**YOUR TASK**: Each record has to be returned exactly as it appears.

[Stored items]
-- Opening Marker --

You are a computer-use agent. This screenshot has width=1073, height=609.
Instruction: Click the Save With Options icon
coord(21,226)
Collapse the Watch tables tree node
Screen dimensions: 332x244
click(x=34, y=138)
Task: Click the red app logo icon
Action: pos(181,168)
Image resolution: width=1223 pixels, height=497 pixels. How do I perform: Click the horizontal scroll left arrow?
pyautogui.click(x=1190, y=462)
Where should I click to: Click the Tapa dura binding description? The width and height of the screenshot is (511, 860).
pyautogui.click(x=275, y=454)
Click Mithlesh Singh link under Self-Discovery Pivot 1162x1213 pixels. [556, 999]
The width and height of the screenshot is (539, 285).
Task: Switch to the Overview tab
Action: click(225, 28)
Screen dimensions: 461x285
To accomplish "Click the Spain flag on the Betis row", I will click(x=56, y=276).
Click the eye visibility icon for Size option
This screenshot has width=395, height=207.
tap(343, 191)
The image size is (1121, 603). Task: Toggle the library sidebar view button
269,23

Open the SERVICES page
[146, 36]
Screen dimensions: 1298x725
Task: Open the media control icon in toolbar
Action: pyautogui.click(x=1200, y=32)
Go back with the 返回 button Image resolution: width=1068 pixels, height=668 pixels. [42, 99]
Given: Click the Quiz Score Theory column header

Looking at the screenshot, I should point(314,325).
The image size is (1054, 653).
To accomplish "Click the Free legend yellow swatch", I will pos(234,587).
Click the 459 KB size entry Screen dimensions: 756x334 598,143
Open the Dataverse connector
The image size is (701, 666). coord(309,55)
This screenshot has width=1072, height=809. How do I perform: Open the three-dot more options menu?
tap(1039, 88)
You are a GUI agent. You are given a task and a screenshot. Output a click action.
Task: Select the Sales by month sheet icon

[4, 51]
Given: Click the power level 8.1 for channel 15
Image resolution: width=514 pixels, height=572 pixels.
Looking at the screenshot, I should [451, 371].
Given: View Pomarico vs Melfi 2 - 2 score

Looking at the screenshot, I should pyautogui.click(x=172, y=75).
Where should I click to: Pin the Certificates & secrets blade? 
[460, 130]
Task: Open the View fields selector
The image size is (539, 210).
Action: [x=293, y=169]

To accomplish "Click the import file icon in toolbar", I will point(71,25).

-- Closing Marker --

**TASK RESULT**:
You are a computer-use agent. This screenshot has width=1073, height=609.
Instruction: Click the Save With Options icon
coord(21,226)
Collapse the Watch tables tree node
Screen dimensions: 332x244
click(x=34, y=138)
Task: Click the red app logo icon
Action: pos(181,168)
Image resolution: width=1223 pixels, height=497 pixels. How do I perform: Click the horizontal scroll left arrow?
pyautogui.click(x=1190, y=462)
Where should I click to: Click the Tapa dura binding description? The width and height of the screenshot is (511, 860).
pyautogui.click(x=275, y=454)
Click Mithlesh Singh link under Self-Discovery Pivot 1162x1213 pixels. [556, 999]
The width and height of the screenshot is (539, 285).
Task: Switch to the Overview tab
Action: click(225, 28)
Screen dimensions: 461x285
To accomplish "Click the Spain flag on the Betis row", I will click(x=56, y=276).
Click the eye visibility icon for Size option
This screenshot has width=395, height=207.
tap(343, 191)
The image size is (1121, 603). Task: Toggle the library sidebar view button
269,23

Open the SERVICES page
[146, 36]
Screen dimensions: 1298x725
Task: Open the media control icon in toolbar
Action: pyautogui.click(x=1200, y=32)
Go back with the 返回 button Image resolution: width=1068 pixels, height=668 pixels. [42, 99]
Given: Click the Quiz Score Theory column header

Looking at the screenshot, I should point(314,325).
The image size is (1054, 653).
To accomplish "Click the Free legend yellow swatch", I will pos(234,587).
Click the 459 KB size entry Screen dimensions: 756x334 598,143
Open the Dataverse connector
The image size is (701, 666). coord(309,55)
This screenshot has width=1072, height=809. How do I perform: Open the three-dot more options menu?
tap(1039, 88)
You are a GUI agent. You are given a task and a screenshot. Output a click action.
Task: Select the Sales by month sheet icon

[4, 51]
Given: Click the power level 8.1 for channel 15
Image resolution: width=514 pixels, height=572 pixels.
Looking at the screenshot, I should [451, 371].
Given: View Pomarico vs Melfi 2 - 2 score

Looking at the screenshot, I should pyautogui.click(x=172, y=75).
Where should I click to: Pin the Certificates & secrets blade? 
[460, 130]
Task: Open the View fields selector
The image size is (539, 210).
Action: [x=293, y=169]

To accomplish "Click the import file icon in toolbar", I will point(71,25).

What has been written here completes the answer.